Daniel Barbara and Xintao Wu
ISE-TR-99-02
Exploratory Data Analysis is a widely used technique to determine which factors have the most influence on data values in a multi-way table, or which cells in the table can be considered anomalous with respect to the other cells. In particular, median polish is a simple, yet robust method to perform Exploratory Data Analysis. Median polish is resistant to holes in the table (cells that have no values), but it may require a lot of iterations through the data. This factor makes it difficult to apply to large multidimensional tables, since the I/O requirements may be prohibitive. This paper describes a technique that uses median polish over an approximation of a datacube, easing the burden of I/O. The results obtained are tested for quality, using a variety of measures. The technique scales to large datacubes and proves to give a good approximation of the results that would have been obtained by median polish in the original data.
Jeff Offutt
ISE-TR-99-01
This report presents results for the Rockwell Collins Inc. sponsored project on generating test data from requirements/specifications, which started January 1, 1998. The purpose of this project is to improve our ability to test software that needs to be highly reliable by developing formal techniques for generating test cases from formal specificational descriptions of the software. Formal specifications represent a significant opportunity for testing because they precisely describe what functions the software is supposed to provide in a form that can be easily manipulated by automated means.
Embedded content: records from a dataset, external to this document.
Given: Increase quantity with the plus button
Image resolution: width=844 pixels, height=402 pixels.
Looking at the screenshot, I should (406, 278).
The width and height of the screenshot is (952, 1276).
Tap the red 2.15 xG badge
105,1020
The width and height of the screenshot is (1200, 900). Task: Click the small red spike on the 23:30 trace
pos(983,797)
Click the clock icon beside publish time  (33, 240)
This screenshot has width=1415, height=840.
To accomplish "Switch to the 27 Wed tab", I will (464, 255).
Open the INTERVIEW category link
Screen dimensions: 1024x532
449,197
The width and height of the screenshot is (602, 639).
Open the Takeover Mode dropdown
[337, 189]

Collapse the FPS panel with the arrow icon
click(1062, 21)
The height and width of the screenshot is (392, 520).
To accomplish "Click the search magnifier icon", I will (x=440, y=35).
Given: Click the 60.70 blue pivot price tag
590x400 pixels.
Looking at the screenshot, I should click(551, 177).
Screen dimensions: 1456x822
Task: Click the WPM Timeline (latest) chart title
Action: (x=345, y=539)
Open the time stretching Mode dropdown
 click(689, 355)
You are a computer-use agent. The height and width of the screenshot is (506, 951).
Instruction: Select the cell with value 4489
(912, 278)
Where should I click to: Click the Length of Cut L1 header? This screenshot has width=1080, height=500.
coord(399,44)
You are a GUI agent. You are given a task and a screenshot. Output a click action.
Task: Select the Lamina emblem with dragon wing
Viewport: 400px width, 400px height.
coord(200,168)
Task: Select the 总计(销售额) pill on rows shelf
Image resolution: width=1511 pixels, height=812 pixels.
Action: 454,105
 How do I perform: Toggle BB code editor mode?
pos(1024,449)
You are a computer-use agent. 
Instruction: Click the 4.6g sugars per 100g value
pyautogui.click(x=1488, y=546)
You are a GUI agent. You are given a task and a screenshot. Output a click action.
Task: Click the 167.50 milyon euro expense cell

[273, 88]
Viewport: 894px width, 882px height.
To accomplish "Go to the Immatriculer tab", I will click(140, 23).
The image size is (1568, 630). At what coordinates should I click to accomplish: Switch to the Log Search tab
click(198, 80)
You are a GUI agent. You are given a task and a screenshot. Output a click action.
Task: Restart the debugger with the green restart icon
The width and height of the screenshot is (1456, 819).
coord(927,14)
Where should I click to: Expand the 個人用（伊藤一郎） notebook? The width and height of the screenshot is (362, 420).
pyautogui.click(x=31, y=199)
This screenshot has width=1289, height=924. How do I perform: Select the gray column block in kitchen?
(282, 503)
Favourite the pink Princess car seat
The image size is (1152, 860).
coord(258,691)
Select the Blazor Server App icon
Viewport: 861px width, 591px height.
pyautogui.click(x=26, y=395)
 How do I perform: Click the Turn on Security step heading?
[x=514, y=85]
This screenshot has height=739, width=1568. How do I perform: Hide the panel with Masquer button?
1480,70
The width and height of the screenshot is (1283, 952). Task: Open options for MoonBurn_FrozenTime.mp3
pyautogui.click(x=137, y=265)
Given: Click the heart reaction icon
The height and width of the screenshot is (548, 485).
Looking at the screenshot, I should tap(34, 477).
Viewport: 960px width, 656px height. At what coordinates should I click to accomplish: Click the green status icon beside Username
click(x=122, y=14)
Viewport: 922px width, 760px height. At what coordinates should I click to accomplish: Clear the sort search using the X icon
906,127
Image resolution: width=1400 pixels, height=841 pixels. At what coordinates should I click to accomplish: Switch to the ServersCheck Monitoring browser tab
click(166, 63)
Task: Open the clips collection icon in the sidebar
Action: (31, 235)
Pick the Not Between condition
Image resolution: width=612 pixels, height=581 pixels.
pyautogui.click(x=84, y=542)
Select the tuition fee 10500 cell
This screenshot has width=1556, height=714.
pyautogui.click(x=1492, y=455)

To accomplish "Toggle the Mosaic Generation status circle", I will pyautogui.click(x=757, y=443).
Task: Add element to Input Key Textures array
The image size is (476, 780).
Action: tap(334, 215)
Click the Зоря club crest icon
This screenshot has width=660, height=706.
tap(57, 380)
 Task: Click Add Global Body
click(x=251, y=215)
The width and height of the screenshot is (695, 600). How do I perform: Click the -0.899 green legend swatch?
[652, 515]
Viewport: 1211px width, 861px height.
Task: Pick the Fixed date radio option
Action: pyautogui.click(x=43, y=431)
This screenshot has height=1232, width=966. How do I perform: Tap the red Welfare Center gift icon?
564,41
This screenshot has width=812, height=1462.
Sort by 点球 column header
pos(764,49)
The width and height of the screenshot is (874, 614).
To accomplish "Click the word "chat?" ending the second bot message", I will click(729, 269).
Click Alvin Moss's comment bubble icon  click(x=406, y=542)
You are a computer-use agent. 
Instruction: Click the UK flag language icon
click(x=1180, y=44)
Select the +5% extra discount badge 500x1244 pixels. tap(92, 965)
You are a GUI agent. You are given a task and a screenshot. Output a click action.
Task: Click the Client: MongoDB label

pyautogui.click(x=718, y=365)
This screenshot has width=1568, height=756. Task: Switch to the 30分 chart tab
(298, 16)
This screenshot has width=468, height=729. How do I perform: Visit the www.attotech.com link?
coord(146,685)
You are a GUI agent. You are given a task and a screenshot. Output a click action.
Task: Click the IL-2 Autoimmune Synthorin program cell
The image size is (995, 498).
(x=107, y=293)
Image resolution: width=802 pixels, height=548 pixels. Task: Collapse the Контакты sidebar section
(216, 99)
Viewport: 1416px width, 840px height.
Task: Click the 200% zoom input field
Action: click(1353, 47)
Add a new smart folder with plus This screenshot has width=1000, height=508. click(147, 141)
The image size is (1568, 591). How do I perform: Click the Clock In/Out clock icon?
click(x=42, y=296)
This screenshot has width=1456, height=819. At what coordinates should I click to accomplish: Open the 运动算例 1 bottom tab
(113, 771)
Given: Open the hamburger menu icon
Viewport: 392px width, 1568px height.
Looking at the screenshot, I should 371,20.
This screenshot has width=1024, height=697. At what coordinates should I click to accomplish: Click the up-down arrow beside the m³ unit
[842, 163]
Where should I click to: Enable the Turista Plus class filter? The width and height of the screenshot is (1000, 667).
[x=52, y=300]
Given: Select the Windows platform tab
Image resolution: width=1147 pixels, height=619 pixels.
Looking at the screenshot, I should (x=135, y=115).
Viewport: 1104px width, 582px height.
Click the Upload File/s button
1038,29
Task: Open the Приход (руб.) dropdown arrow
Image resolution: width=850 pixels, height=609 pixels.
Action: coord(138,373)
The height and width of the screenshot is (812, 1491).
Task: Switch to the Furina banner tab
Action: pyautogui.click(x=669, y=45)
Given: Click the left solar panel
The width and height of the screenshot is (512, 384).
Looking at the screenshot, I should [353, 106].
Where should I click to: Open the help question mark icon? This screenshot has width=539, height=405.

This Phase II, 1998 report presents results and strategies for practically applying test cases generated according to the criteria presented in the Phase I, 1997 report. This report presents a small empirical evaluation of the test criteria, and algorithms for solving various problems that arise when applying test cases developed from requirements/specifications. One significant problem in specification-based test data generation is that of reaching the proper program state necessary to execute a particular test case. Given a test case that must start in a particular state S, the test case prefix is a sequence of inputs that will put the software into state S. We have addressed this problem in two ways. First is to combine various test cases to be run in test sequences that are ordered in such a way that each test case leaves the software in the state necessary to run the subsequent test case. An algorithm is presented that attempts to find test case sequences that are optimal in the sense that the fewest possible number of test cases are used. To handle situations where it is desired to run each test case independently, an algorithm for directly deriving test sequences is presented. This report also presents procedures for removing redundant test case values, and develops the idea of "sequence-pair" testing, which was presented in the 1997 Phase I report, into a more general idea of "interaction-pair" testing.